La sfida è: come realizzare un’agricoltura a basso impatto ambientale? Come fare in modo che il nostro coltivare la terra sia al tempo stesso anche un custodirla? Solo così, infatti, le future generazioni potranno continuare ad abitarla e a coltivarla.
Di fronte a questi interrogativi, vorrei rivolgere un invito e una proposta. L’invito è quello di ritrovare l’amore per la terra come "madre" – direbbe san Francesco – dalla quale siamo tratti e a cui siamo chiamati a tornare costantemente. E da qui viene anche la proposta: custodire la terra, facendo alleanza con essa, affinché possa continuare ad essere, come Dio la vuole, fonte di vita per l’intera famiglia umana. Questo va contro lo sfruttamento della terra, come se fosse una cosa senza rapporto con noi - non più la madre -, e poi lasciarla indebolire e abbandonarla perché non serve a niente.
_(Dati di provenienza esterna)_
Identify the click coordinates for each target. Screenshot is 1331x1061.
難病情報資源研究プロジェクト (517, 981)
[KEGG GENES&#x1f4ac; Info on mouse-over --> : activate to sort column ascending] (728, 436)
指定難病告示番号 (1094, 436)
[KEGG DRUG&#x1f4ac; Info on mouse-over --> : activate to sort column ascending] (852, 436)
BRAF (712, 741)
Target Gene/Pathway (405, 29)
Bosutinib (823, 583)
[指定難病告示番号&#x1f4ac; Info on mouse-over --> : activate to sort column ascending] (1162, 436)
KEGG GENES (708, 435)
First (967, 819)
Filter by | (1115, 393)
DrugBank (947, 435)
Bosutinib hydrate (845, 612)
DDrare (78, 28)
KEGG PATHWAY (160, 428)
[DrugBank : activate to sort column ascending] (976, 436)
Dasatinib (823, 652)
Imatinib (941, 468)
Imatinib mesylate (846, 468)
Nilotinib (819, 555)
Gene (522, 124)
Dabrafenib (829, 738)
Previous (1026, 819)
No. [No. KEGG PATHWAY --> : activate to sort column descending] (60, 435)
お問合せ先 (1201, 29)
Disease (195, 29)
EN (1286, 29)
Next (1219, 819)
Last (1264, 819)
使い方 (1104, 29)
È proprio la storia di questa alleanza che la vostra tradizione incarna quotidianamente: la storia di un’agricoltura sociale dal volto umano, fatta di relazioni solide e vitali tra l’uomo e la terra: relazioni vitali: la terra ci dà il frutto ma anche la terra ha una qualità per noi: la terra custodisce la nostra salute, la terra è sorella e madre che cura e che sana. L’ispirazione etica, che motiva e sostiene la vostra azione alla luce della dottrina sociale cattolica, avvicina fin dalle origini la missione della Coldiretti a quella della Chiesa, e la loro collaborazione ha portato tanti buoni frutti all’intera società italiana.
Cari amici, auspico che il vostro lavoro per coltivare e custodire la terra sia adeguatamente considerato e valorizzato; e vi invito a dare sempre il primato alle istanze etiche con cui da cristiani affrontate i problemi e le sfide delle vostre attività.
E, per favore, vi chiedo di pregare per me e di cuore vi benedico.